With headquarters in Del Mar, CA, you don’t have to tell us that the shores are where the action is, so it makes sense that the shores of CpG islands are a hot spot for epigenetic movers and shakers like DNAm. In fact, researchers have found evidence in the shores of CpG islands that induced pluripotent stem (iPS) cells may not be all that they seem (sounds a little like LA to us).
The team compared iPS cells, embryonic stem (ES) cells, and fibroblasts using the comprehensive high-throughput array-based relative methylation (CHARM) analysis in two separate experiments. To hit most of the CpG islands and shores in the human genome, they used a custom-designed NimbleGen HD2 array.
Here’s a little of what they found:
- Many of these R-DMRs (reprogrammed-cell DMRs) overlapped T-DMRs that previously were found to distinguish tissue types in normal development.
- The methylation patterns of iPS cells sometimes resembled that of ES cells, but—and here’s the kicker—at other times, iPS methylation didn’t look like either fibroblast or ES cell methylation. (Thus, iPS cells may be some weird Frankensteinian aberration.)

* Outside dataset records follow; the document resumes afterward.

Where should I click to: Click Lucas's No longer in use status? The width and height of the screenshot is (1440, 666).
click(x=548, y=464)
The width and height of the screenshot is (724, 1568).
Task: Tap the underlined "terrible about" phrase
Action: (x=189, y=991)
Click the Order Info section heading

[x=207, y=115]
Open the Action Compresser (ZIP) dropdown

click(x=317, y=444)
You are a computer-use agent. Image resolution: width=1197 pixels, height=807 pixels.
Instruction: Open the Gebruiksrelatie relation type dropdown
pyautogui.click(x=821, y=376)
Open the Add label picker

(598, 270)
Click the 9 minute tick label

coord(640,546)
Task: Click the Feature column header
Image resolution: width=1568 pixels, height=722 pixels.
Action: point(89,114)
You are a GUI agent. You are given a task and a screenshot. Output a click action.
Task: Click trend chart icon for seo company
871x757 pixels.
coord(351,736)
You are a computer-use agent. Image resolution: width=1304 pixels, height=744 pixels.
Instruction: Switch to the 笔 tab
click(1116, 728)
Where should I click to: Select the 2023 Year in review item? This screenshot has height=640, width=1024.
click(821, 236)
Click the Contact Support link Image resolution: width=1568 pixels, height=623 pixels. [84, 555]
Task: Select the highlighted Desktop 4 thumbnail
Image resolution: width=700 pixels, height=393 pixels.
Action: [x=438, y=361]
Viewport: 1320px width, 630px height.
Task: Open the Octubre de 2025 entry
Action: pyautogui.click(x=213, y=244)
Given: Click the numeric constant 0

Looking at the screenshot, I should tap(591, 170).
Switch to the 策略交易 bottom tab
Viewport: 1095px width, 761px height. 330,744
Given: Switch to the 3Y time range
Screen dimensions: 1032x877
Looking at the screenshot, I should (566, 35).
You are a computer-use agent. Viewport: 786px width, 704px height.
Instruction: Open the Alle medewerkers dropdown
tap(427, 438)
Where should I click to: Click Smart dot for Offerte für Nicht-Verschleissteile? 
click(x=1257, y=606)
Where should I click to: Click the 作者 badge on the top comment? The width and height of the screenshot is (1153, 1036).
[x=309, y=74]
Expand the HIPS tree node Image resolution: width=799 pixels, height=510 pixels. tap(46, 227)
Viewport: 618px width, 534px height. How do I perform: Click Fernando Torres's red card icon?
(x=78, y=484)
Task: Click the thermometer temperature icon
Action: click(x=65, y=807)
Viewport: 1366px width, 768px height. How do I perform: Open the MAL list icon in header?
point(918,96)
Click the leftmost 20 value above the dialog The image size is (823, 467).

- The researchers also found that hypomethylated R-DMRs in iPS cells co-localized with hypermethylated Cancer-DMRs (C-DMRs) and bivalent chromatin marks WHILE hypermethylated R-DMRs localized with hypomethylated C-DMRs in areas with no bivalent chromatin marks, suggesting two parallel mechanisms of epigenetic reprogramming in iPS cells and cancer.
We’re shore you’ll want to check out the details at Nature Genetics, November 2009.